Il avait remarqué d’étranges pendules. Paris – 02 :43 / GMT – 00 :43 / UST – 01 :43. Il ne savait pas à quoi correspondait UST, mais si elle fonctionnait comme il le pensait, il avait encore du temps devant lui. Grichka débarquerait dans quelques heures. Impossible de savoir quand, alors autant se presser. Enfin, grogna-t-il, il n’y avait pas l’air d’y avoir de machine à remonter le temps dans cet appartement ! Qu’y avait-il de bizarre ? Pas mal d’ingrédients incongrus dans le réfrigérateur. On aurait plutôt dit des chimistes par moments. Il trouva aussi une arme, un vieux colt chargé. Sa décision était prise. Il tira les rideaux. En attendant l’arrivée de Grichka, il feuilleta des livres scientifiques installé dans l’un de leurs fauteuils. C’était compliqué, trop de théories chimico-quantiques ou quantico-chimiques, il ne comprenait rien. Ce qu’il cherchait c’était une recette, un procédé, une description de comment voyager dans le temps. Découragé même par les notes manuscrites des frères Smiakov, il se fit un café, car ce n’était pas le moment de s’endormir.

Soudain – il était presque cinq heures à Paris – il ressentit comme des distorsions dans l’air de l’appartement, il aurait décrit ça comme des courants d’air qui changeaient tellement rapidement qu’aucun souffle n’était perceptible. Il lui semblait percevoir des sons étouffés, tout bougeait sans que le calme de la nuit parisienne ne semble perturbé. De l’agitation dans une parfaite statique. Puis Grichka Smiakov apparut dans l’un des fauteuils. Il dormait, Serpoga eut du mal à le réveiller.

- Hé, qu’est-ce que vous faites là ?
- Ne bougez pas ! Serpoga braqua son arme vers Smiakov.
- Holà, pas de panique. Que voulez-vous ?
- Vous parler. Je vous préviens, un geste brusque et je vous descends, je suis sûr que ça ne vous plairait pas.
- OK, OK. Faites pas de connerie. Que voulez-vous ?
- Voilà. Je sais que vous voyagez dans le temps, ne me dites pas le contraire ! cria Serpoga, puis il se ravisa en pensant aux voisins. J’ai des preuves. Si vous voulez rester en vie vous allez m’obéir.
- Euh…
- Tout se passera bien. Je veux faire un voyage, c’est tout.
- C’est que… Bon, écoutez, c’est vrai, mais ceci est complètement maîtrisé. Si vous voyagez dans le temps vous allez forcément faire quelque chose qui va modifier l’ordre des choses, et peut-être conduire à des catastrophes. Il vaudrait mieux que vous ne le fassiez pas.

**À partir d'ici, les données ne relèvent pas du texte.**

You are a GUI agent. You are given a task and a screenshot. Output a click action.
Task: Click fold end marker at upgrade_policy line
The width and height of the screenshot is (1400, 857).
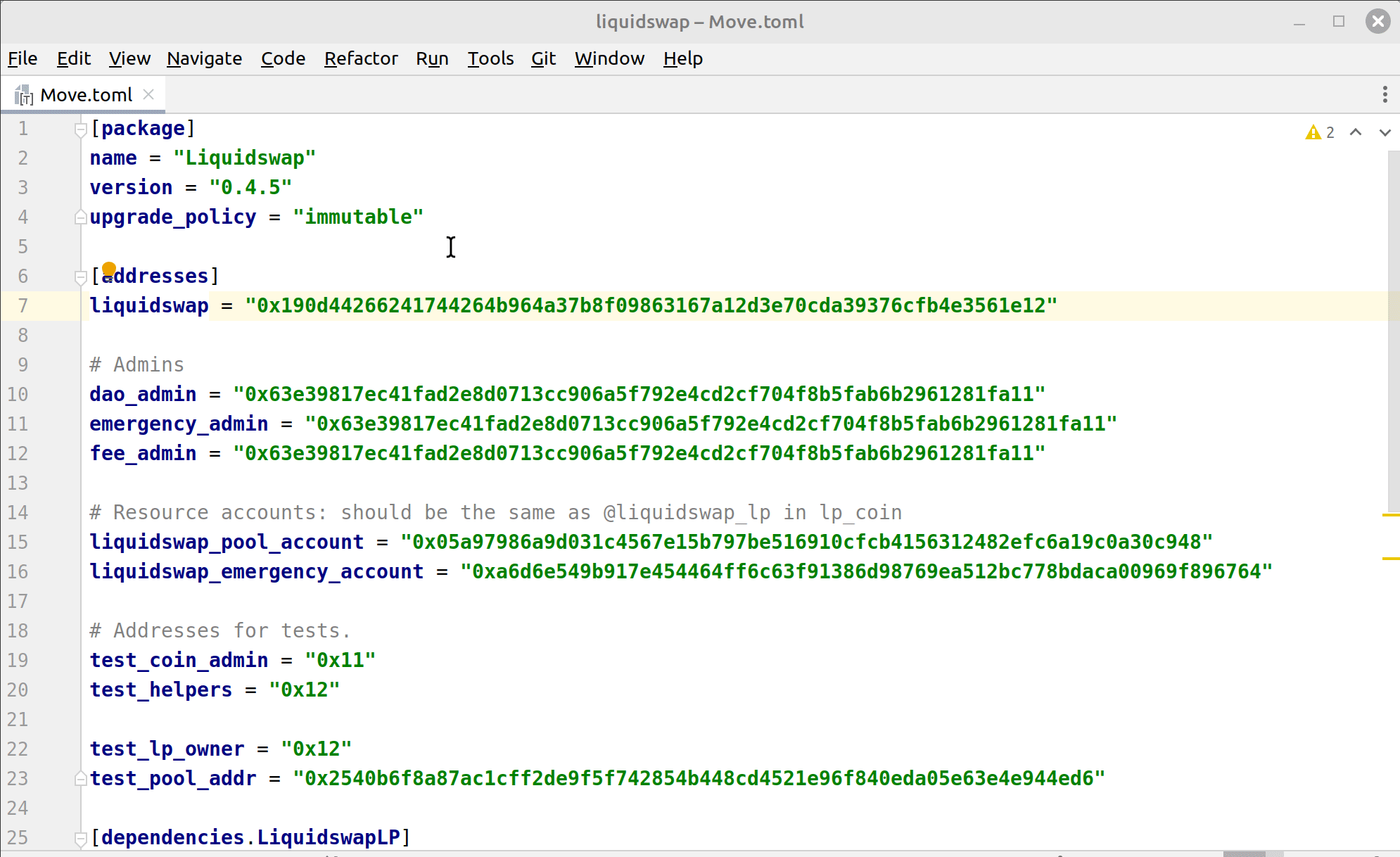80,217
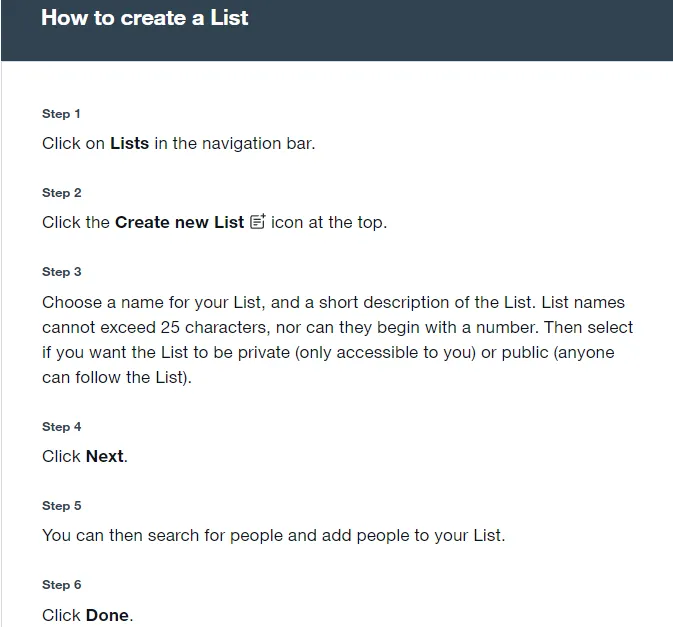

Serpoga réfléchit. Merde, ce type allait l’intimider avec ses considérations spatio-temporelles. Il allait devoir négocier, car il ne fallait pas tuer Grichka s’il voulait réaliser son rêve.

- Je te bute si tu refuses. Alors tu voyages vraiment dans le temps ? Comment ?
- Ecoute, quoi qu’il arrive, ne tire pas. Si tu me tues, il… Il arrivera plein de choses horribles.
- J’en ai rien à foutre. Explique-moi comment ça marche.
- C’est vrai qu’on peut s’en foutre, mais laisse-moi t’expliquer.

Smiakov espérait qu’il n’avait pas en face de lui un terroriste complètement désintéressé du destin de l’Humanité. Il opta pour le dialogue. L’explication était le remède de toutes les colères.